Son dönemde gençler arasında popülerleşen "metro sörfü" adlı tehlikeli aktivite, korkunç bir sonuçla daha karşılaştı. İstanbul'da gerçekleşen olayda, 15 yaşındaki bir çocuk, metro aracının üstünde geçirdiği anlar sırasında hayatını kaybetti. Gençlerin, sosyal medya üzerindeki etkileyici paylaşımlar yapma arzusu, birçok tehlikeli faaliyeti beraberinde getirirken, metro sörfü gibi riskli eğlenceler can alıcı sonuçlar doğurabiliyor.
Metro sörfü, hızlı ve adrenalin dolu bir deneyim arayan gençlerin, metro trenlerinin üstünde yürümek, kaymak veya çeşitli akrobatik hareketler gerçekleştirmek amacıyla yaptıkları bir faaliyettir. Gençler, sosyal medyada bu tarz içeriklere duyulan hayranlık yüzünden, bu tür tehlikeli aktiviteleri daha fazla denemeye teşvik ediliyor. Çeşitli sosyal medya platformları, kullanıcıların cesurca gerçekleştirdikleri bu girişimleri paylaşmaları için bir zemin sağlıyor. Ancak, söz konusu etkinliklerin her zaman çok riskli olduğunu unutmamak gerekir. Bunun yanı sıra, bu aktivitelerin yasadışı olması da gençler için ciddi hukukî sonuçlar doğurabilmektedir.

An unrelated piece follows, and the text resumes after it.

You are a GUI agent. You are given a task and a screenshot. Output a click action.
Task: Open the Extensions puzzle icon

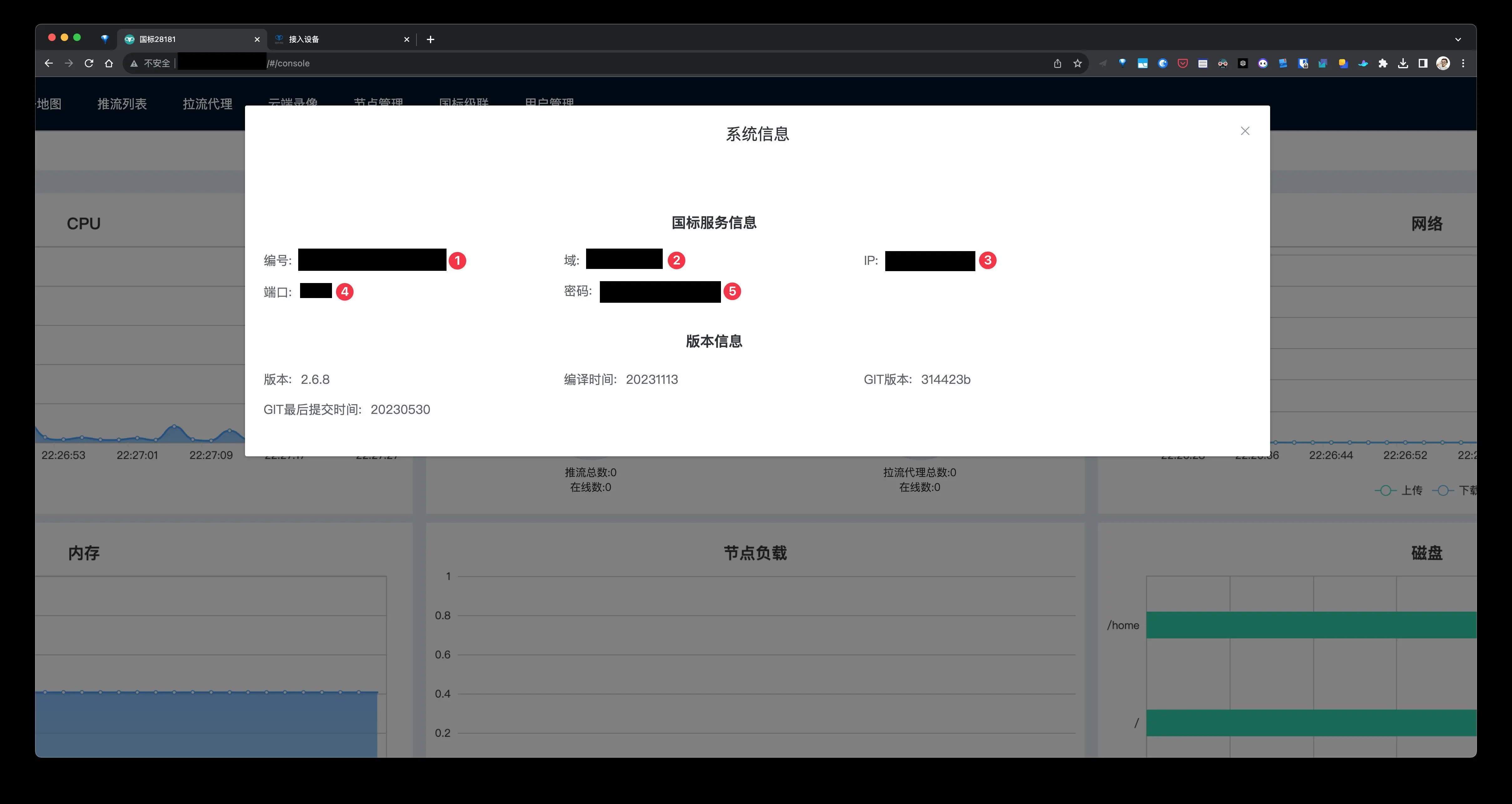[x=1383, y=64]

Metro sörfü gibi yasadışı ve tehlikeli aktivitelerin sonucu olarak yaşanan kazalar, kamuoyunda geniş yankı buluyor. 15 yaşındaki çocuğun başına gelen trajik olay, ilk değil; ancak son olması umuluyor. Gençlerin hayatlarını tehlikeye atan bu tutum, ailelerin yanı sıra eğitimciler ve kamu otoriteleri tarafından da sorgulanmaya başlandı. Bu tür faaliyetlerin yaygınlaşması, sosyal medyanın gençler üzerindeki etkisini bir kez daha gözler önüne serdi. Üyeleri arasında çeşitli standartlar oluşturmak ve bu tür tehlikeli faaliyetlere karşı önlemler almak, toplum olarak bizim sorumluluğumuzdur. Ailelerin çocuklarını dikkatli bir şekilde izlemeleri ve onlara bu tür tehlikeli aktiviteler hakkında bilgi vermeleri kaçınılmaz hale gelmiştir.
Bunun yanı sıra, metro sörfü gibi olayların önüne geçmek için kamu kuruluşlarının da harekete geçmesi gerekmektedir. Metro ve diğer ulaşım sistemlerinin güvenliği konusunda eğitim programları düzenlemek, gençlere bu tür aktivitelerin ne denli tehlikeli olduğunu anlatmak, önemli bir adım olacaktır. Geçtiğimiz yıllarda benzeri kazaların yaşandığı ülkelerde, bu tür önleyici tedbirler sayesinde gençlerin tehlikeli eğlencelere yönelimleri azalabilmiştir.
Sonuç olarak, metro sörfü gibi tehlikeli aktivitelerin sadece bir eğlence biçimi olmadığını dikkate almak gerekiyor. Hayat kurtarmak adına, gençlerin bu tür davranışlar konusunda doğru bilgiye sahip olmaları ve ailelerin de bu tür etkinliklere karşı dikkatli ve bilinçli olmaları büyük önem taşıyor. Gençlerin yaşamları, eğlence arzusuyla yok olmamalıdır. Bu noktada, medya organlarına da büyük görev düşmektedir. Toplum bilincini artırmak için bu tür kazaları doğru bir biçimde haber yapmak, önleyici bir adım olarak değerlendirilecektir.